Coupling chromatography with mass spectrometry - Part 1

The very principle of chromatography is to separate the constituents of a mixture to be analyzed. The chromatographic column selectively delays the progression of solutes which, when separation is successful, exit the column in successive order.

Modern instrumentation is faced with increasingly complex analyses, due to the large number of constituents present and the extremely small quantities to be detected. What's more, these analyses have to be increasingly rapid and automatable in order to deliver results for a very large number of samples.

Classic examples of complex media with these characteristics are biological media in general, petroleum cuts, essential oils and atmospheric pollutants. It is not uncommon to want to identify and quantify a single product in the mixture, present in traces representing one part per billion (ppb) of the total sample.

There are countless applications in a wide range of economic sectors, such as industrial product quality control, fraud control, anti-doping and environmental monitoring, ....

While chromatography alone enables the correct separation of the various constituents of a mixture, it is nevertheless a delicate task to make a structural interpretation that allows certain identification, as the parameters deduced from the selective retention of solutes through the column are often unwieldy and, in most cases, linked in a complex and indirect way to organic molecular structures.

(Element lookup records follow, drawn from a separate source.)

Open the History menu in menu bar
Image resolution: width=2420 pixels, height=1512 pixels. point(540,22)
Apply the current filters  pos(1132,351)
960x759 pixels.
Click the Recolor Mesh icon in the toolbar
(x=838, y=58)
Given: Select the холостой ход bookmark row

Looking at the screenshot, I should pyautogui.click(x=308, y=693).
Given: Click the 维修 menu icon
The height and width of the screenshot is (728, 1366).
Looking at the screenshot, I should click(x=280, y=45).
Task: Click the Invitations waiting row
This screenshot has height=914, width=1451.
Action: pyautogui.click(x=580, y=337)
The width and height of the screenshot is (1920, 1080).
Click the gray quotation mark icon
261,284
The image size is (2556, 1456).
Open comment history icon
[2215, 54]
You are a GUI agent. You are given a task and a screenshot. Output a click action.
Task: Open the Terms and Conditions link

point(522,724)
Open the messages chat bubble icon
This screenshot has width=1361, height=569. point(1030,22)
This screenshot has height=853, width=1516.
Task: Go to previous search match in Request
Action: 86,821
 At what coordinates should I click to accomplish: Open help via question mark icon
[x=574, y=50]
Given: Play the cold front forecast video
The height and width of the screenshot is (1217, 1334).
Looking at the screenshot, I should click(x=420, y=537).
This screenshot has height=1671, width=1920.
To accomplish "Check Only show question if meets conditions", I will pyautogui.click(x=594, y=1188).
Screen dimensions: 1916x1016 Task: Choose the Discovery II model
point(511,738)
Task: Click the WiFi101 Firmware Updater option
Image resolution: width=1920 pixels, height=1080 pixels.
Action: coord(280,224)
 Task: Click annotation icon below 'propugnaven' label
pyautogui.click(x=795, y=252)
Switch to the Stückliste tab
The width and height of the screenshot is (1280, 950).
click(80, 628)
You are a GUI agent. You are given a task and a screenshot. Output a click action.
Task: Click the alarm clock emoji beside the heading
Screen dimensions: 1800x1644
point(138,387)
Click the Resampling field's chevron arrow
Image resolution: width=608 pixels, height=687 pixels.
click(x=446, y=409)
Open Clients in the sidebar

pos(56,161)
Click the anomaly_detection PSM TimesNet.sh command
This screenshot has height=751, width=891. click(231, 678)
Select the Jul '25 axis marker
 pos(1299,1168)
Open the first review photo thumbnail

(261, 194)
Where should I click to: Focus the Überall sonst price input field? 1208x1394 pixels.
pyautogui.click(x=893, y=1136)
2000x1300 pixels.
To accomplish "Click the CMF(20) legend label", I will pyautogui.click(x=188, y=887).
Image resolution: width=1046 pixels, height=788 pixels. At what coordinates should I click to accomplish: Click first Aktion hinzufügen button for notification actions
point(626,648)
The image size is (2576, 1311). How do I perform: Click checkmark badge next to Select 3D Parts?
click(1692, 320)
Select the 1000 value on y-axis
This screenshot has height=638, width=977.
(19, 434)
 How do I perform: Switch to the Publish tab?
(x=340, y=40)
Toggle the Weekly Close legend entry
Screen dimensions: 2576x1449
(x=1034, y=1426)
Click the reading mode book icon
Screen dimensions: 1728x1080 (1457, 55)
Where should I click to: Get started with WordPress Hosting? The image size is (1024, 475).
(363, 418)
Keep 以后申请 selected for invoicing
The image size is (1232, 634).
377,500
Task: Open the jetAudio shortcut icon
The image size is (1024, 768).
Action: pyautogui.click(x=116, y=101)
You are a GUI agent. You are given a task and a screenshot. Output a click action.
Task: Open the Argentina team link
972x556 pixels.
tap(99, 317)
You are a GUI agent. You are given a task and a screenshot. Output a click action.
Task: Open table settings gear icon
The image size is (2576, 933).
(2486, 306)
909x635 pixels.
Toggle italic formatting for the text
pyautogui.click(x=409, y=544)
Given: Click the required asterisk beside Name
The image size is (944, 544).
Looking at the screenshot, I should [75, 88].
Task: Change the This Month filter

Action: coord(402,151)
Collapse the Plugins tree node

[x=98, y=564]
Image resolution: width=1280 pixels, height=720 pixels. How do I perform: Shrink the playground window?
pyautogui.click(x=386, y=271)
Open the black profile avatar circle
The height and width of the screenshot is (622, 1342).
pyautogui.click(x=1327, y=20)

The idea of coupling another physical method of investigation, after chromatographic separation, in order to add a second analytical dimension to chromatography, took shape as early as 1960 with the combination of gas chromatography and mass spectrometry (GC-MS).

The coupling of liquid chromatography and mass spectrometry (LC-MS) was not studied until 1974, mainly because of the much greater technical difficulties involved. The development of atmospheric pressure ionization sources for mass spectrometry, from 1986 onwards, removed most of the obstacles to the development of LC-MS.

The search for rapid analysis methods that can handle an increased number of samples, and the need for continuous real-time monitoring, have also led to the development of integrated rapid methodologies in which the chromatographic step is either accelerated or eliminated altogether and replaced by automatic sample handling processes.

These separative methods are generally associated with the chromatographic method set, and can often be connected to mass spectrometry.